Collected data entries
====

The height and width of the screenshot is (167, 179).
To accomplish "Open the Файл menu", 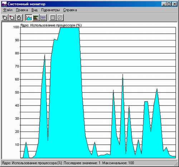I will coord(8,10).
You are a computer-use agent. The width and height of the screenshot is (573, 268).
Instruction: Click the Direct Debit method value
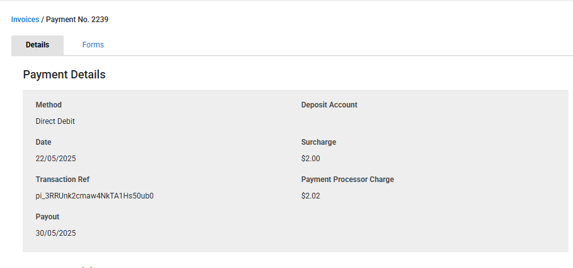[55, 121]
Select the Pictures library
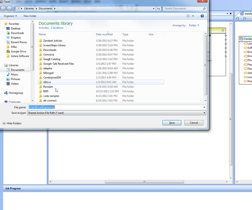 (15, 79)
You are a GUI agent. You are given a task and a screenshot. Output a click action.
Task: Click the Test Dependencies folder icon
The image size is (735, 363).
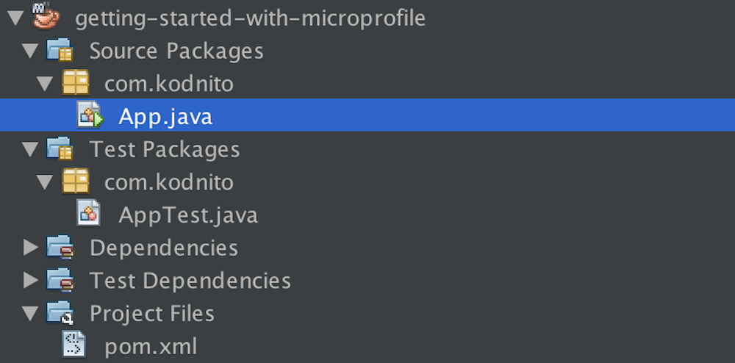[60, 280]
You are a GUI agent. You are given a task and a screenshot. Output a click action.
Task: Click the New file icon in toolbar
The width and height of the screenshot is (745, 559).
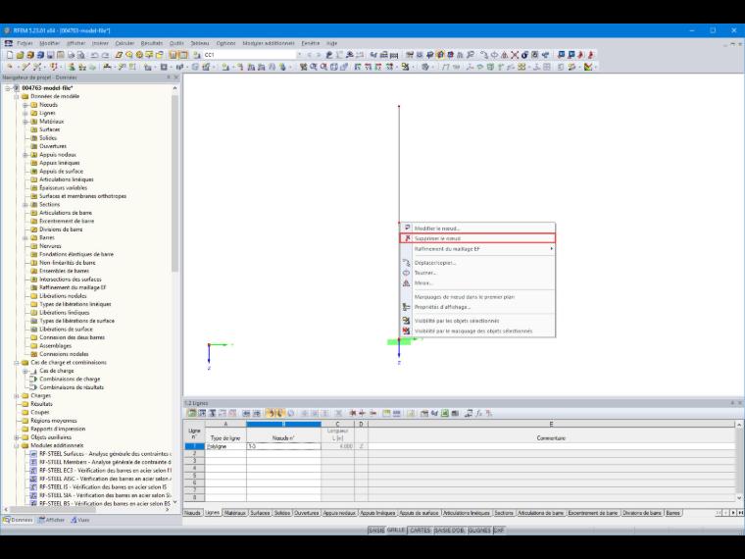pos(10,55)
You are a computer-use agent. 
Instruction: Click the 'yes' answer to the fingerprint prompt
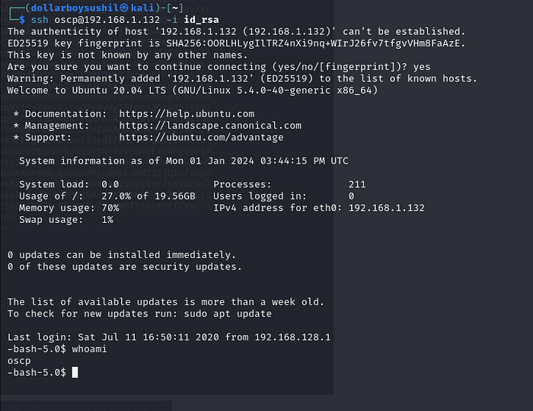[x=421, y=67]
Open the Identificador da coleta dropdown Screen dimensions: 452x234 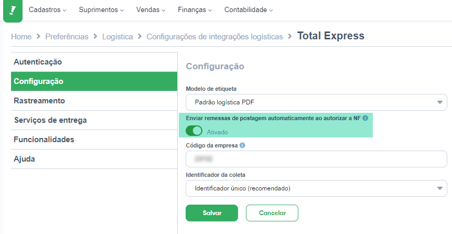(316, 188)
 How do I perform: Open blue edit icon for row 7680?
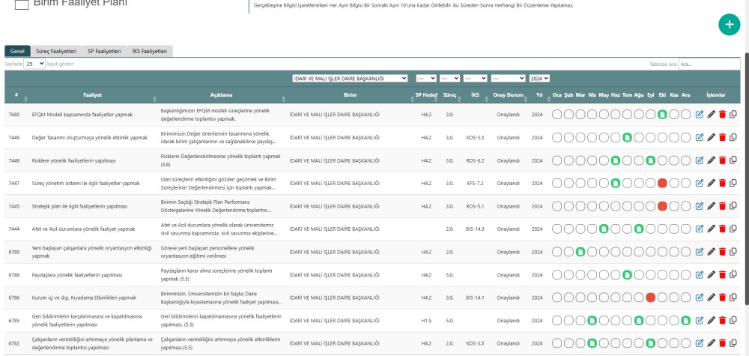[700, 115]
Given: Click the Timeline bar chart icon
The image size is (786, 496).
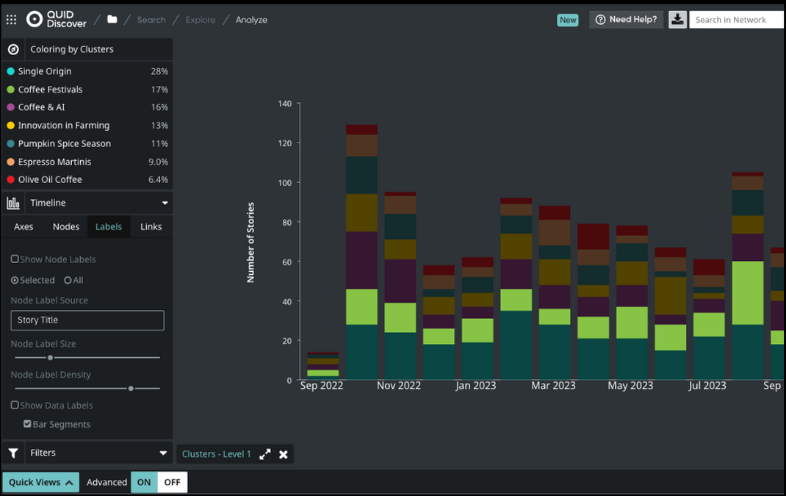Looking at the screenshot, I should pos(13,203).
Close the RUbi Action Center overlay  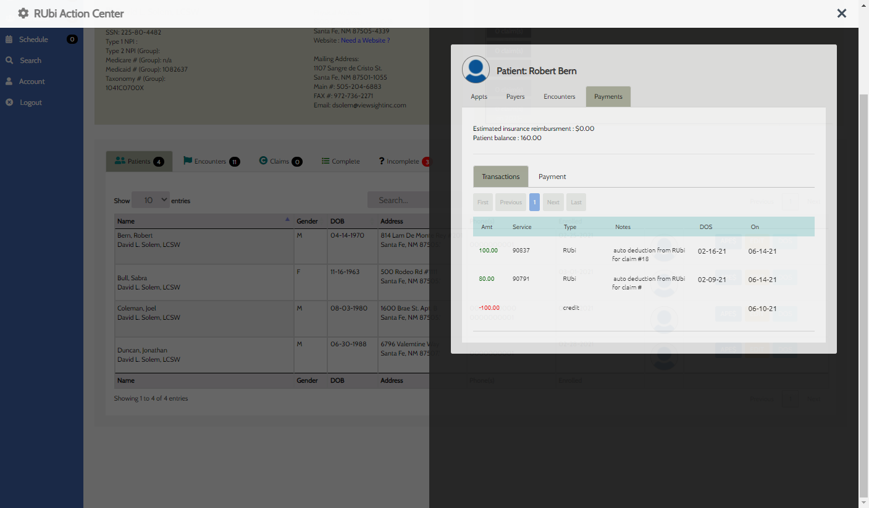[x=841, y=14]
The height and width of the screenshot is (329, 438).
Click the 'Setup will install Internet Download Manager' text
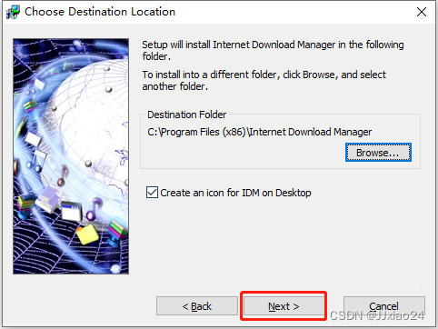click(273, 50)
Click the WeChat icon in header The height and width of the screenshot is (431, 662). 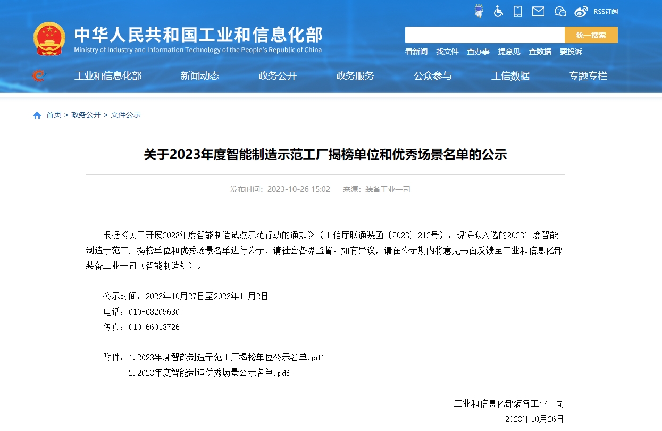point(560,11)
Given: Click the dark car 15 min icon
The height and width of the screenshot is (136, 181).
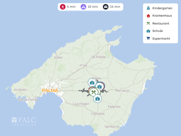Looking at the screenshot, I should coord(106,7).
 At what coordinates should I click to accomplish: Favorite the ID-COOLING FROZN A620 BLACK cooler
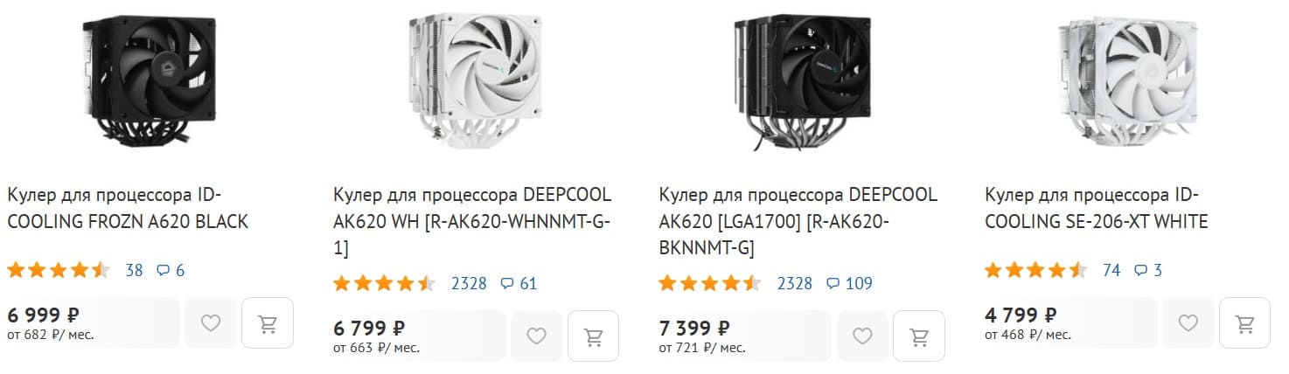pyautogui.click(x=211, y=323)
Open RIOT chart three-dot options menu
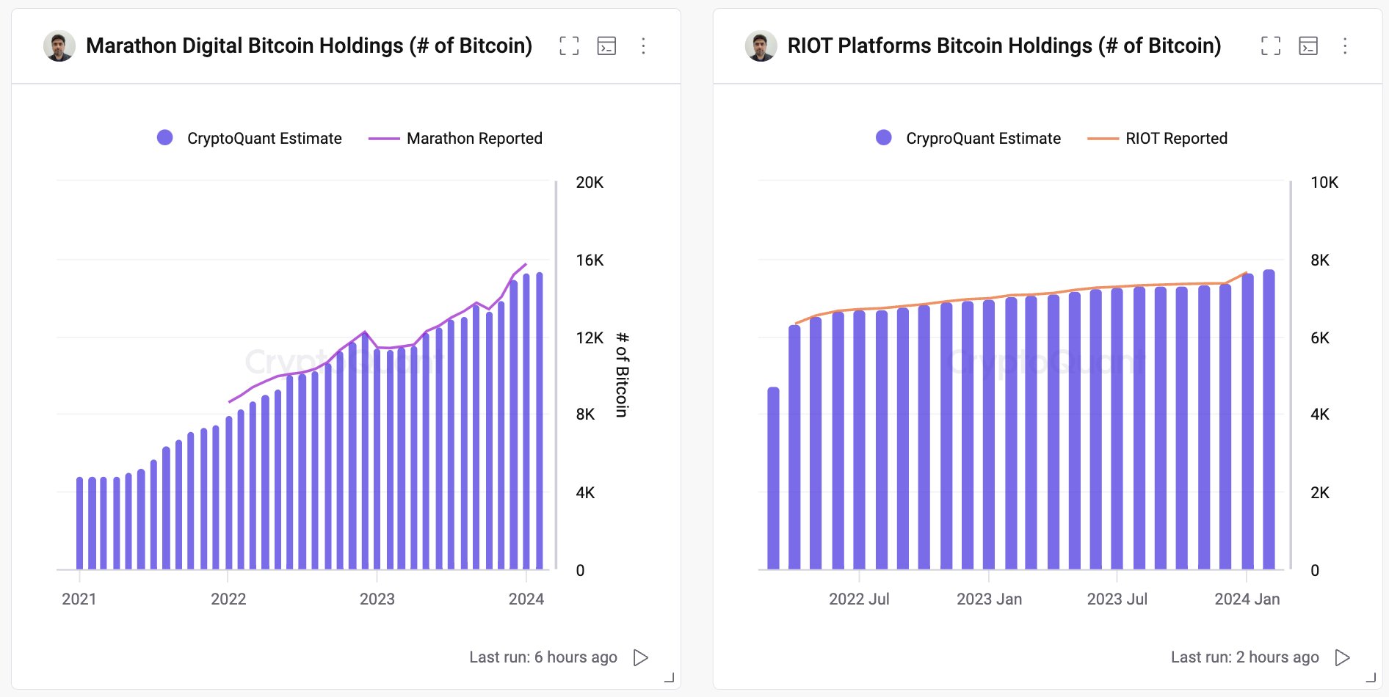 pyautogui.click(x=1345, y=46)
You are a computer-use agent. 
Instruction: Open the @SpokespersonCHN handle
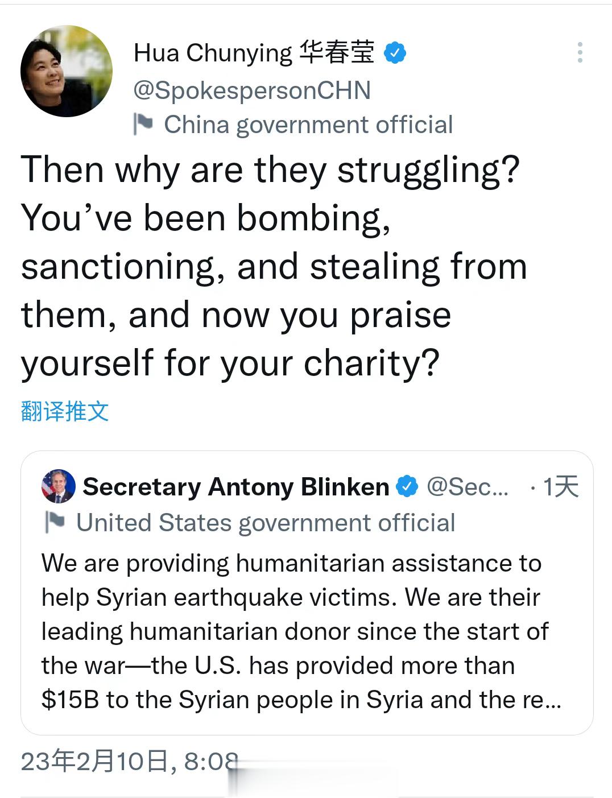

====

_What is needed:_ Starting from the line containing "At what coordinates", repeat each line exactly through the end of the entries, including the last, while leaving pictures out.

_Solution to this problem:_
 At what coordinates should I click to accomplish: Favorite the ID-COOLING FROZN A620 BLACK cooler
pyautogui.click(x=211, y=323)
Open RIOT chart three-dot options menu
 pyautogui.click(x=1345, y=46)
You are a computer-use agent. 
Instruction: Open the @SpokespersonCHN handle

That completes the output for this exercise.